Question

If $\dfrac{{ - \pi }}{2} < \theta < \dfrac{\pi }{2}$ and $\theta = \pm \dfrac{\pi }{4}$ then the value of $\cot \left( {\dfrac{\pi }{4} + \theta } \right)\cot \left( {\dfrac{\pi }{4} - \theta } \right)$ is
A) 0
B) -1
C) 1
D) 2
E) -2

Answer 1

Hint : Here the question is related to the trigonometric topic. The given term is in the form of the product of the two trigonometric functions. As we know that the formula $\cot \left( {A + B} \right) = \dfrac{{\cot A\cot B - 1}}{{\cot A - \cot B}}$, by using this we are going to simplify the given question and we choose the appropriate the option.

Complete step-by-step answer :
The question is related to trigonometry and it includes the trigonometry ratios. The trigonometry ratios are sine, cosine, tangent, cosecant, secant, and cotangent. These are abbreviated as sin, cos, tan, csc, sec and cot.
Now consider the given question.
$\Rightarrow \cot \left( {\dfrac{\pi }{4} + \theta } \right)\cot \left( {\dfrac{\pi }{4} - \theta } \right)$
The two trigonometric ratios are in the form of a product.
As we know, the formula $\cot \left( {A + B} \right) = \dfrac{{\cot A\cot B - 1}}{{\cot A - \cot B}}$. On using this formula the given term is written as
$\Rightarrow \dfrac{{\cot \dfrac{\pi }{4}\cot \theta - 1}}{{\cot \dfrac{\pi }{4} + \cot \theta }} \times \dfrac{{\cot \dfrac{\pi }{4}\cot \theta + 1}}{{\cot \dfrac{\pi }{4} - \cot \theta }}$
On considering the table of trigonometry ratio of cotangent for standard angles.
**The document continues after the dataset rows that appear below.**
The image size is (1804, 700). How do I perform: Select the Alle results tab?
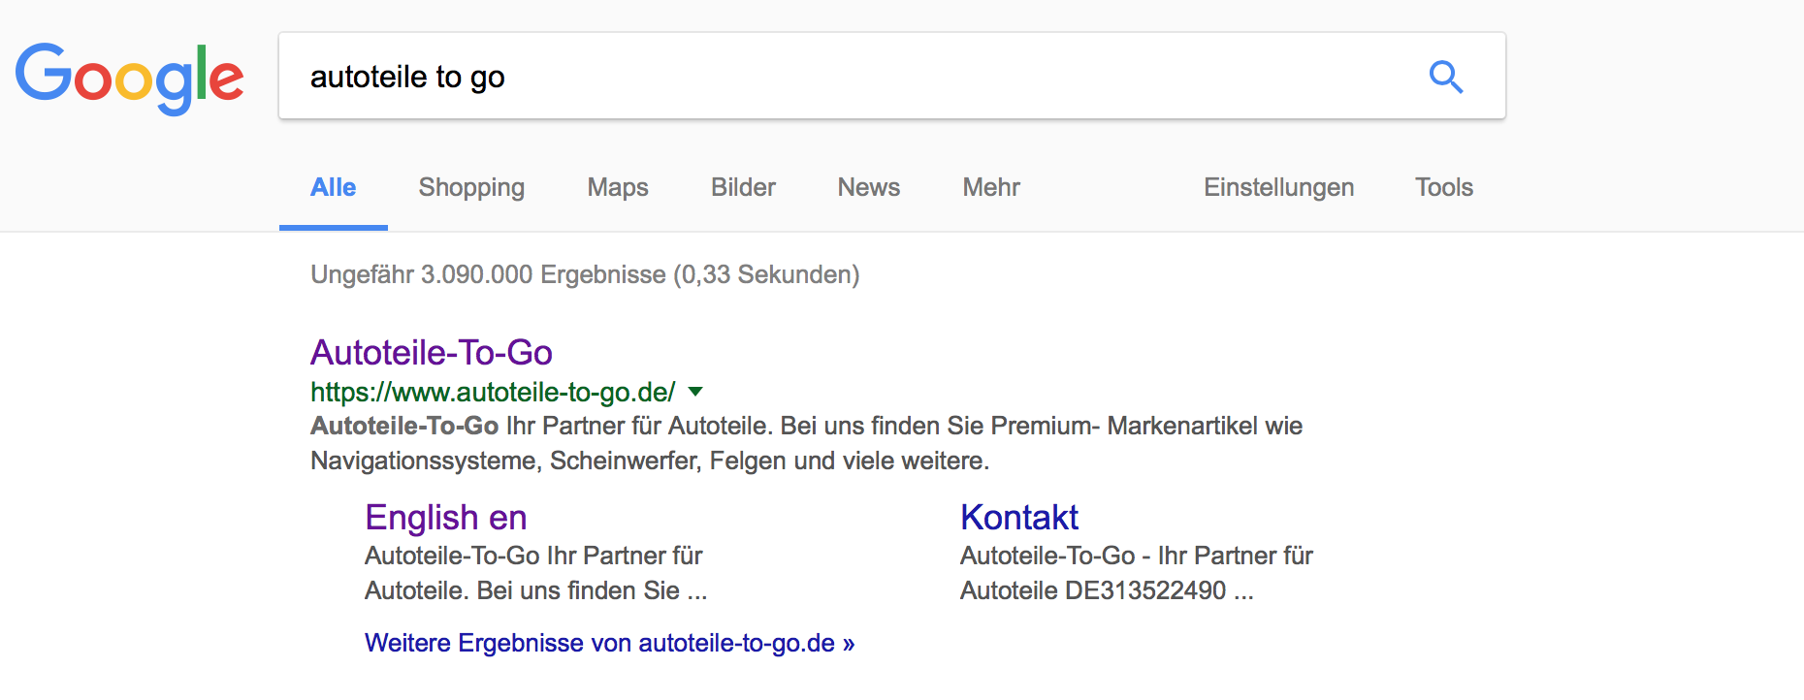coord(333,187)
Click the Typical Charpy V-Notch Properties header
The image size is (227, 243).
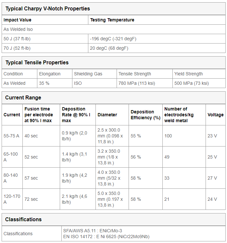47,9
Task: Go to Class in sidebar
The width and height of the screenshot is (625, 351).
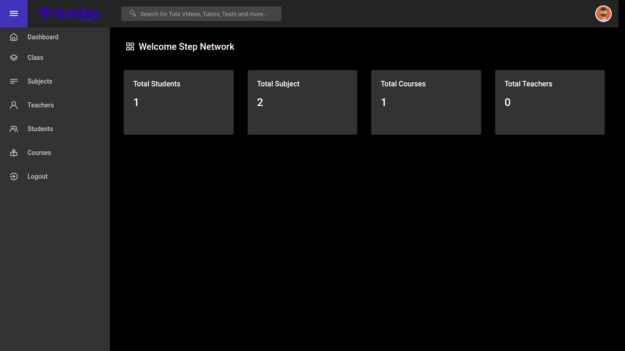Action: point(35,58)
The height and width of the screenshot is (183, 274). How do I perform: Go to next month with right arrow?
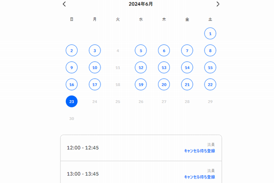coord(218,4)
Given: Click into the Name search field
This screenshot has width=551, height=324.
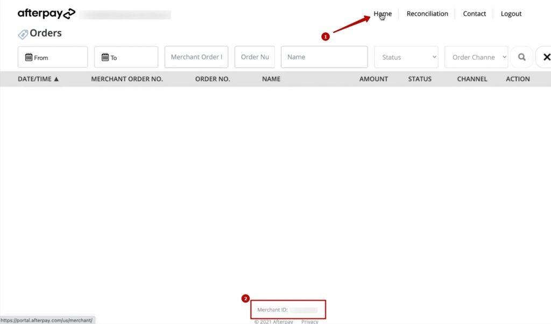Looking at the screenshot, I should click(x=324, y=57).
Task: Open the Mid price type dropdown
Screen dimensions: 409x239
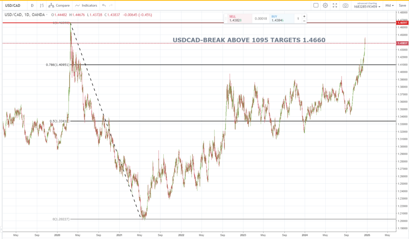Action: [389, 6]
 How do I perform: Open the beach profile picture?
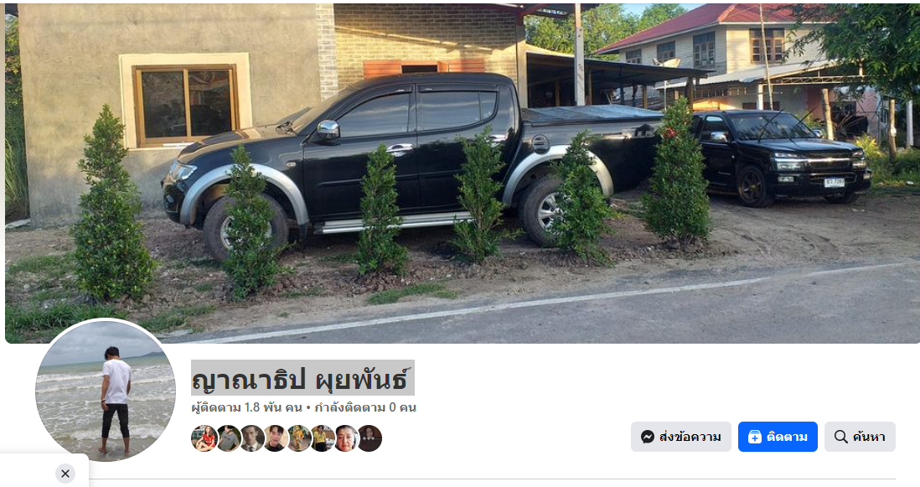point(106,391)
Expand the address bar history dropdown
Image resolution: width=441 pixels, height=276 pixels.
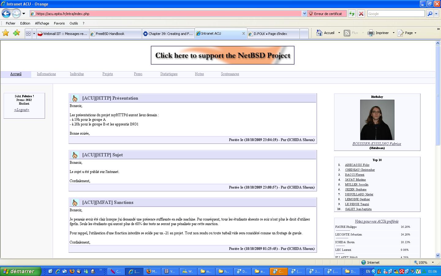point(304,13)
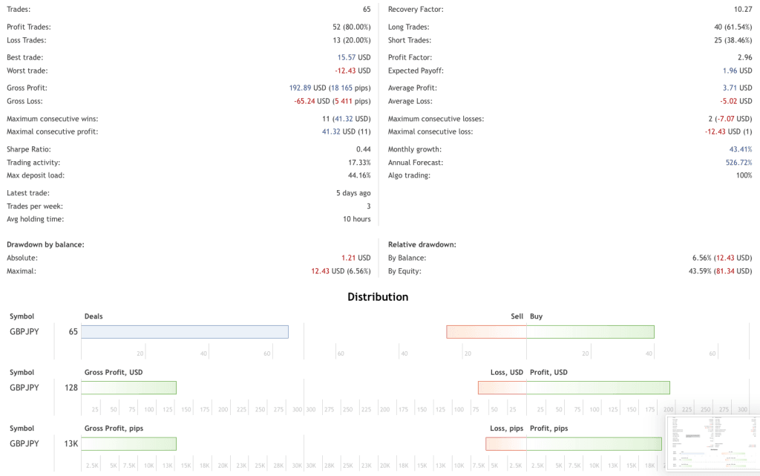Screen dimensions: 760x476
Task: Click the green Profit, pips bar
Action: click(594, 443)
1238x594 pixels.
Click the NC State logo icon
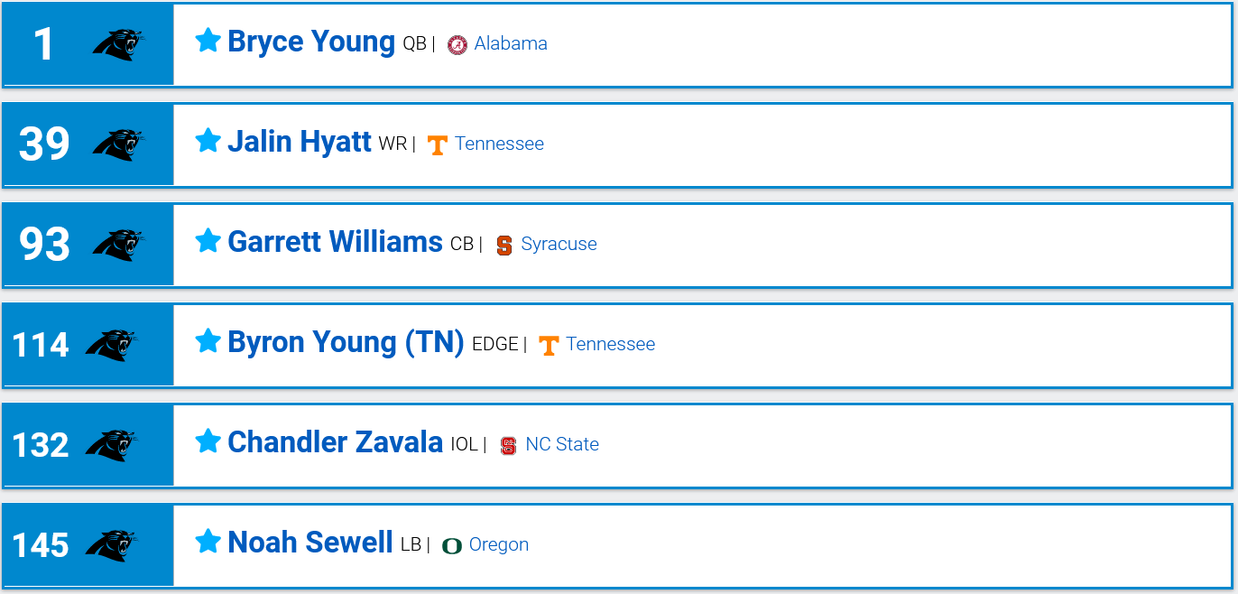pos(509,445)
Angle	$0$	$\dfrac{\pi }{6}$	$\dfrac{\pi }{4}$	$\dfrac{\pi }{3}$	$\dfrac{\pi }{2}$
cotangent	$\infty$	$\sqrt 3$	$1$	$\dfrac{1}{{\sqrt 3 }}$	0

Now the given term is written as
$\Rightarrow \dfrac{{1.\cot \theta - 1}}{{1 + \cot \theta }} \times \dfrac{{1.\cot \theta + 1}}{{1 - \cot \theta }}$
On simplifying we have
$\Rightarrow \dfrac{{\cot \theta - 1}}{{1 + \cot \theta }} \times \dfrac{{\cot \theta + 1}}{{1 - \cot \theta }}$
In the first term, take a minus sign as a common in the numerator
$\Rightarrow \dfrac{{ - (1 - \cot \theta )}}{{1 + \cot \theta }} \times \dfrac{{\cot \theta + 1}}{{1 - \cot \theta }}$
On cancelling the terms, we have
$\Rightarrow - 1$
Therefore the value of $\cot \left( {\dfrac{\pi }{4} + \theta } \right)\cot \left( {\dfrac{\pi }{4} - \theta } \right)$ is -1.
Hence option (B) is the correct one.
So, the correct answer is “Option B”.

Note : In trigonometry to find the value of angles we have a table of trigonometry ratios for the standard angles. The ASTC rule is applicable for the highest values. Whether the value of angle is in degree or radians the value for the standard angles will not change. Where ASTC rule is abbreviated as ALL SINE TANGENT COSINE.